[DATA SHOWN — start]

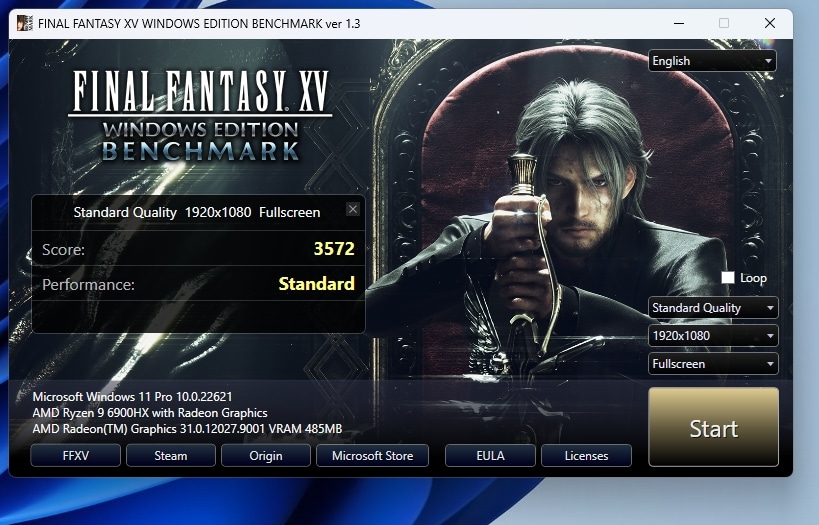Close the benchmark application window
Screen dimensions: 819x525
pos(769,23)
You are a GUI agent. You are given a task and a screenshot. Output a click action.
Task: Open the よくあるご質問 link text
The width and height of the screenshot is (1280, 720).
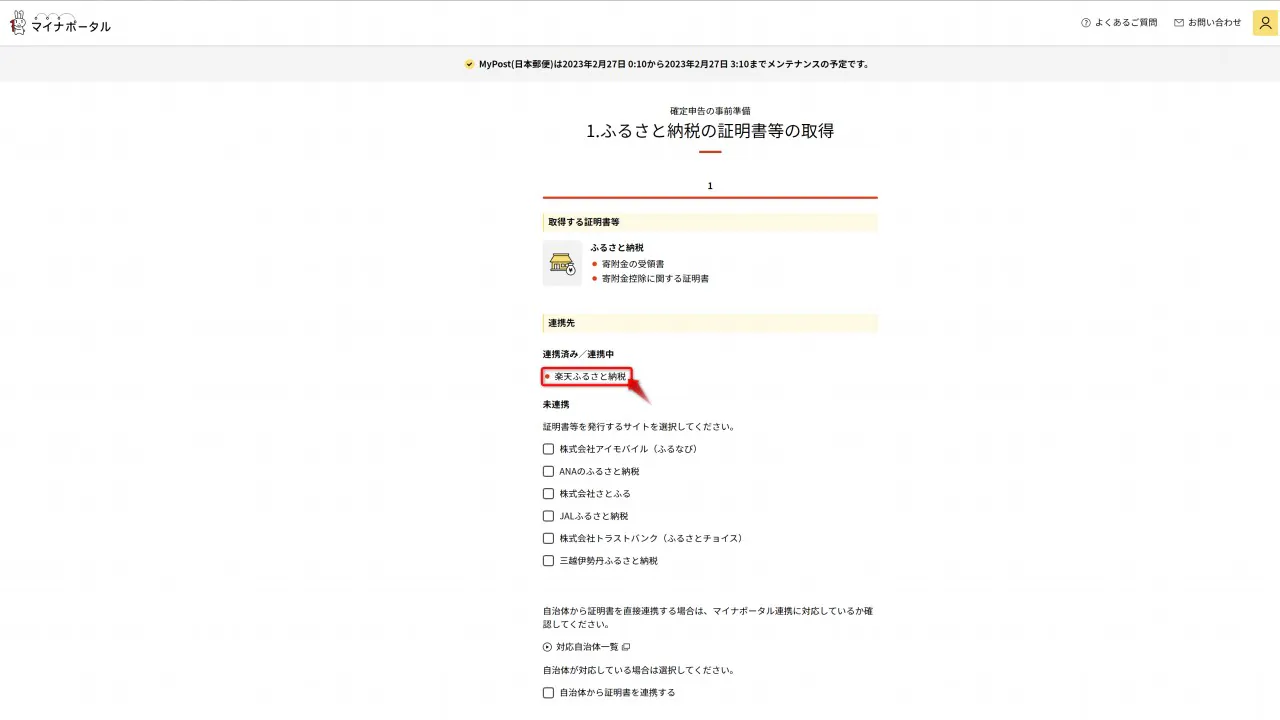coord(1126,23)
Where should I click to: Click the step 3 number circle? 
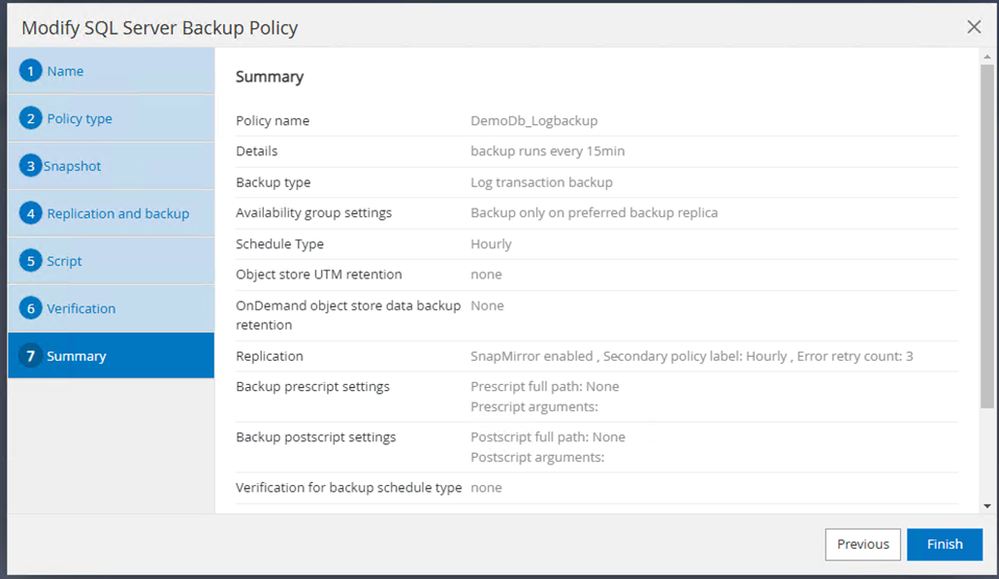coord(31,166)
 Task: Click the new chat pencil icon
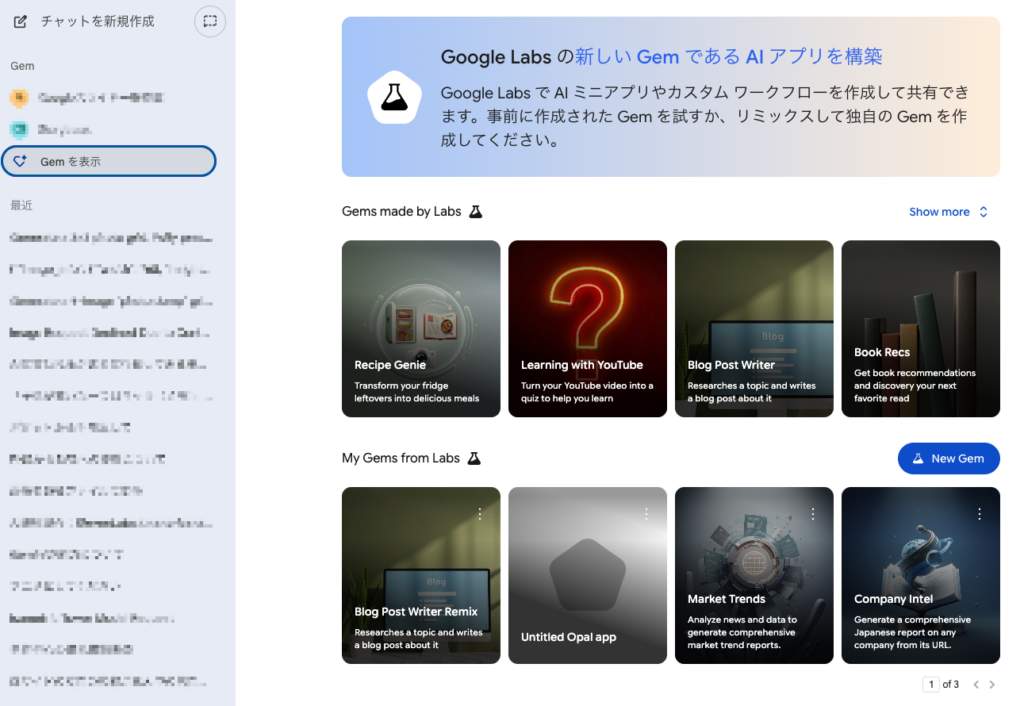[20, 21]
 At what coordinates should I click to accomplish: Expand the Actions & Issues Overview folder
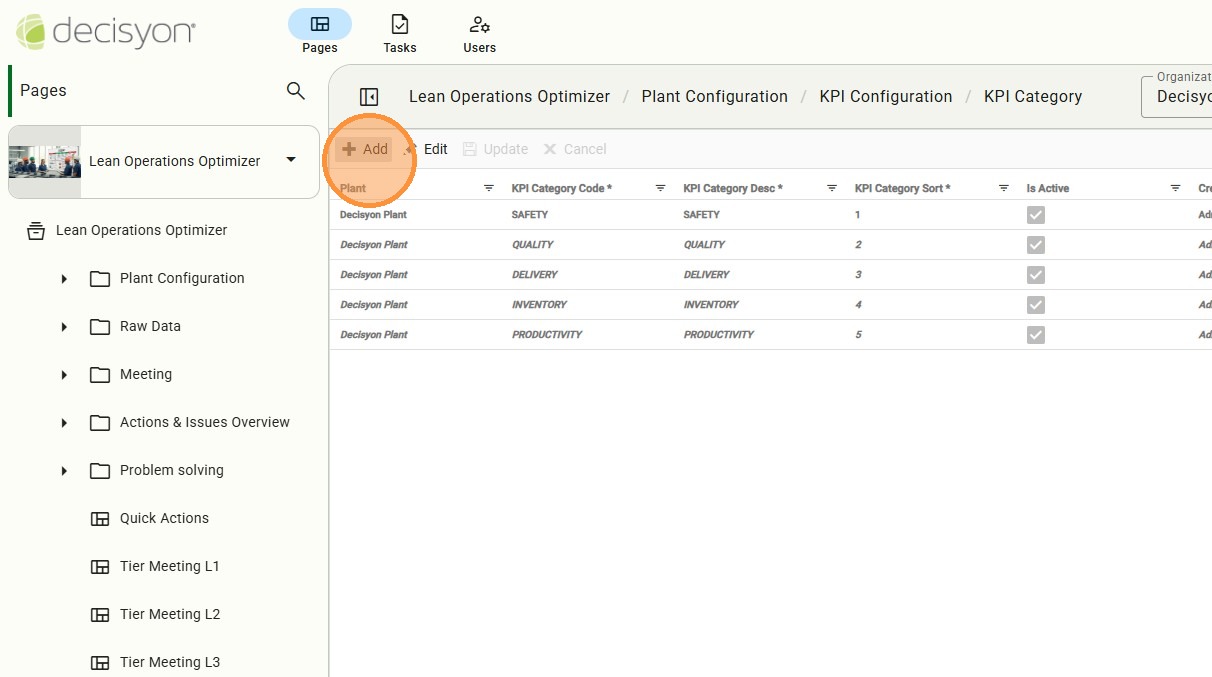[x=64, y=423]
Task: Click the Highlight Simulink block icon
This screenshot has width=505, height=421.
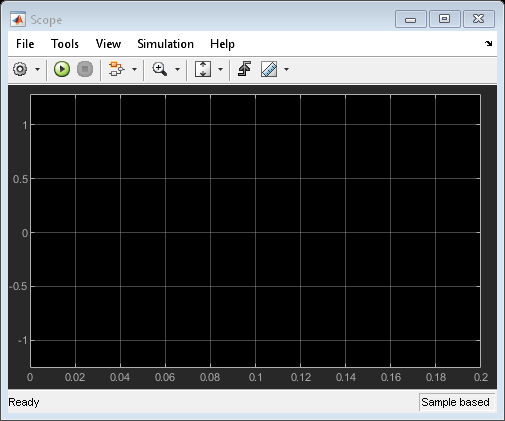Action: tap(116, 69)
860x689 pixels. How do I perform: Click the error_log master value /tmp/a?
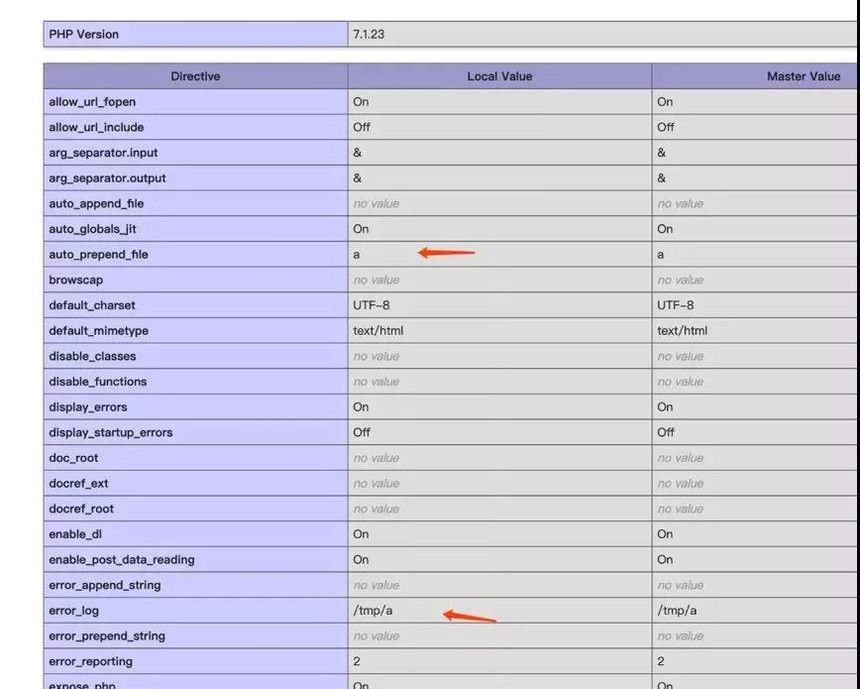677,611
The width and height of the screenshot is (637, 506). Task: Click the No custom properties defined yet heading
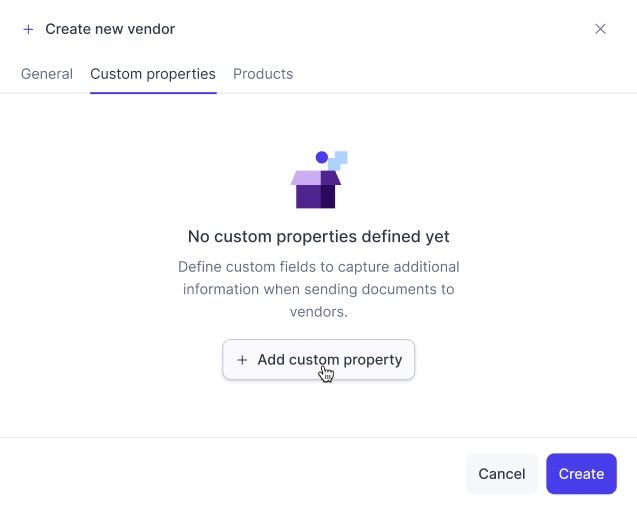pyautogui.click(x=318, y=236)
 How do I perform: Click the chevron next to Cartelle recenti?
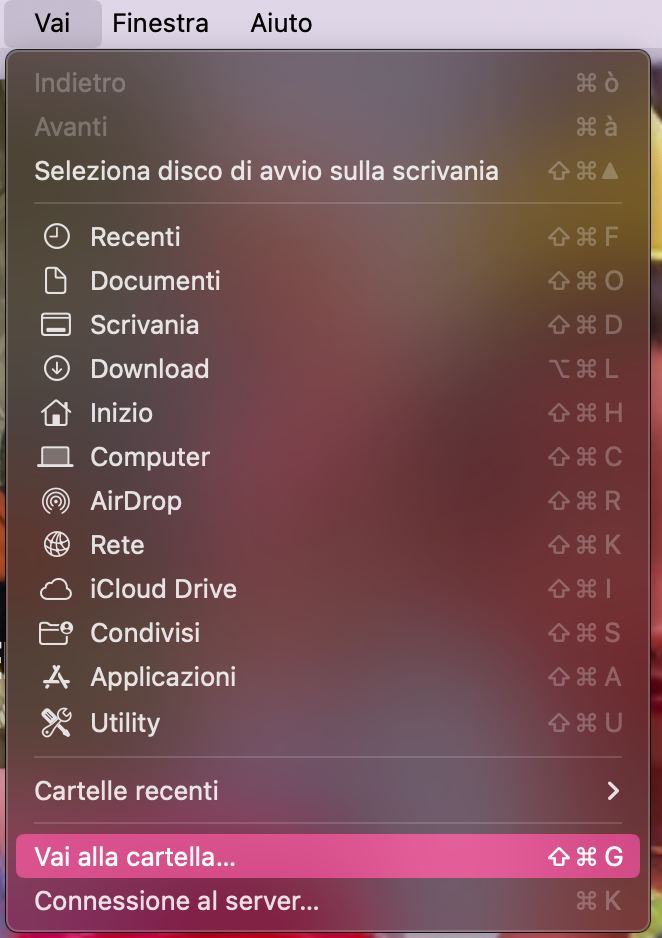click(x=613, y=791)
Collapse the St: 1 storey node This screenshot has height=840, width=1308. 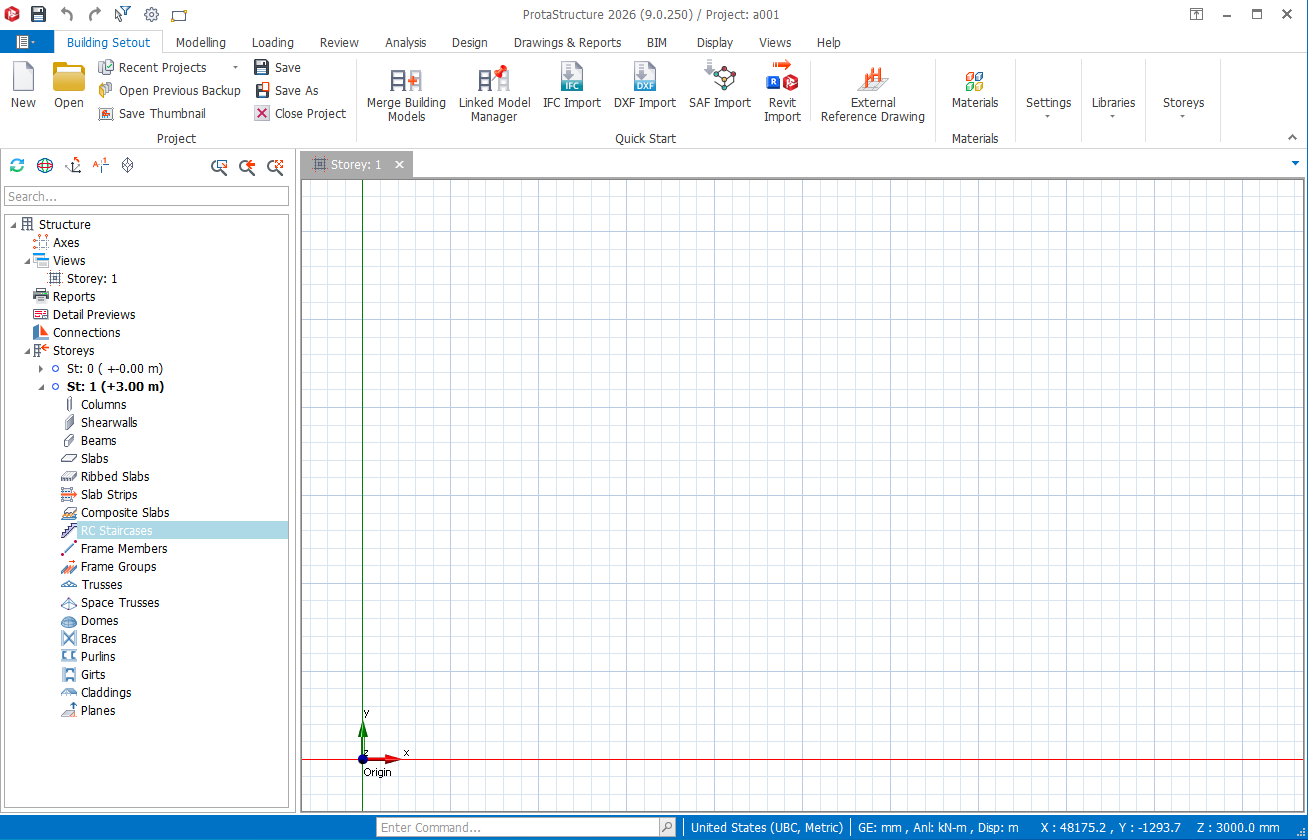tap(41, 387)
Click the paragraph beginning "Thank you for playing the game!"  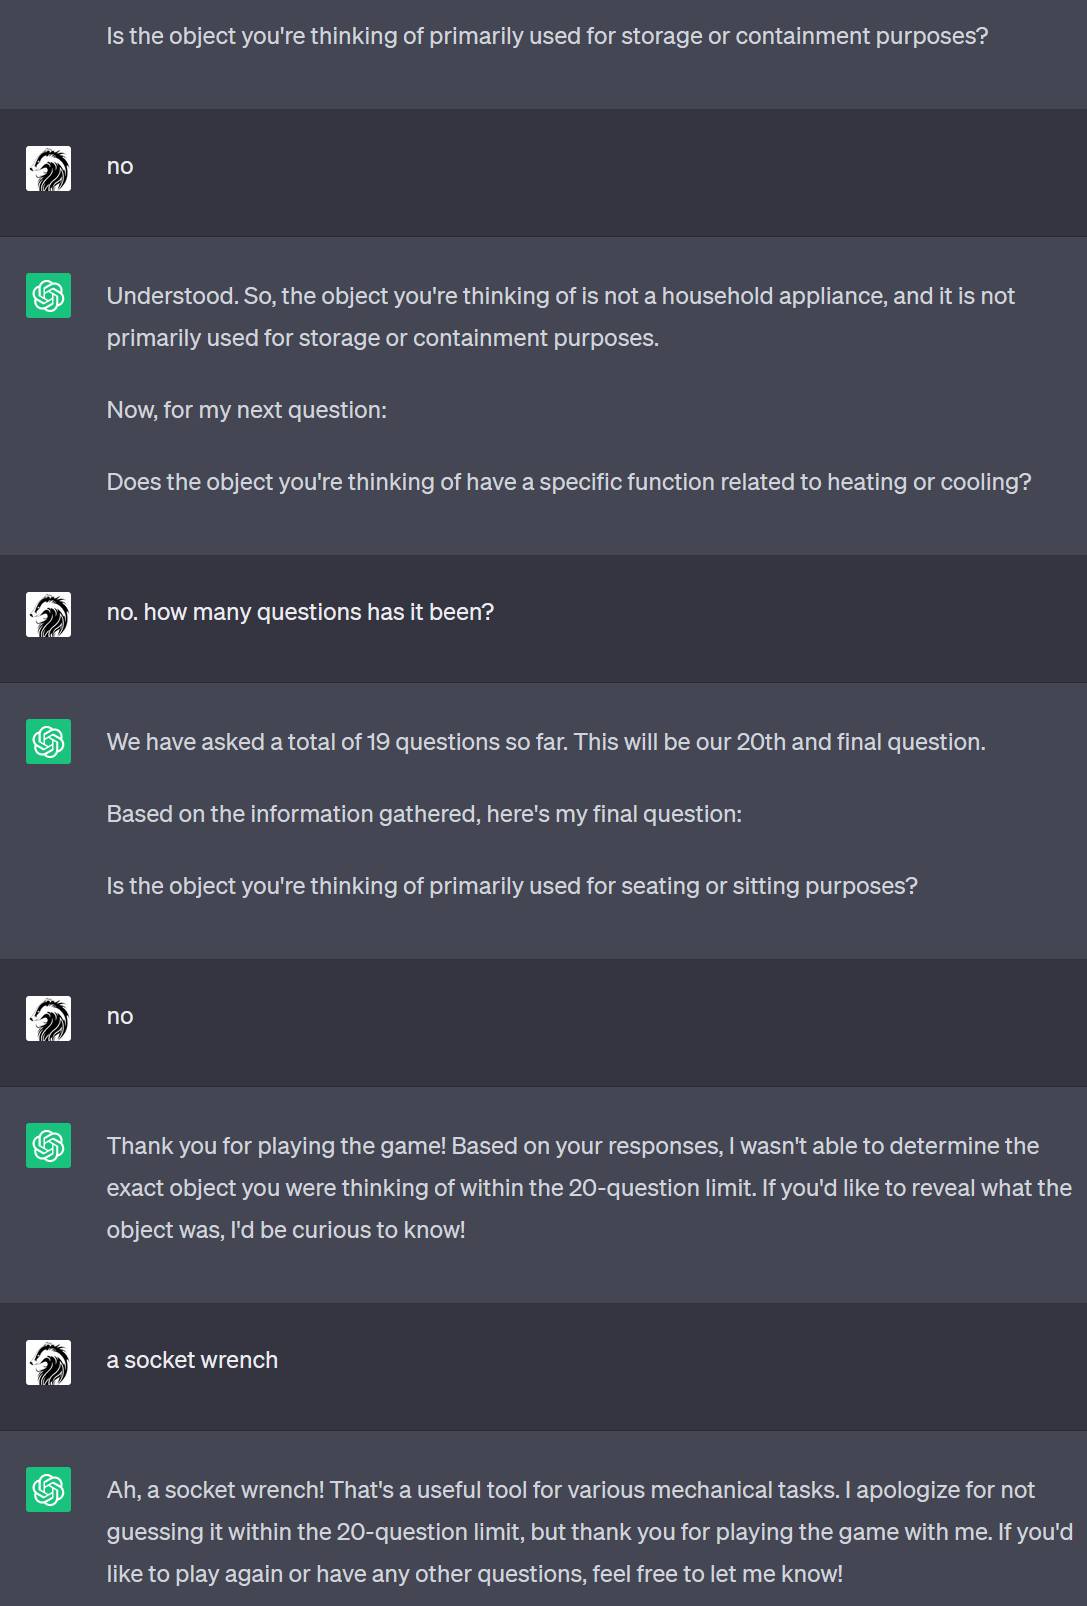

[DATA SHOWN — finish]

▶ WHAT YOU WILL DO
Starting at the line above that holds "You are a GUI", return each line up to and including the one that holds "Task: Click the Highlight Simulink block icon", exactly as written, minus any pictures.

▶ RESPONSE
You are a GUI agent. You are given a task and a screenshot. Output a click action.
Task: Open the よくあるご質問 link text
The width and height of the screenshot is (1280, 720).
coord(1126,23)
Where should I click to: Click the step 3 number circle? 
coord(31,166)
 Task: Click the new chat pencil icon
[20, 21]
 At what coordinates should I click to accomplish: Expand the Actions & Issues Overview folder
[x=64, y=423]
Task: Click the Highlight Simulink block icon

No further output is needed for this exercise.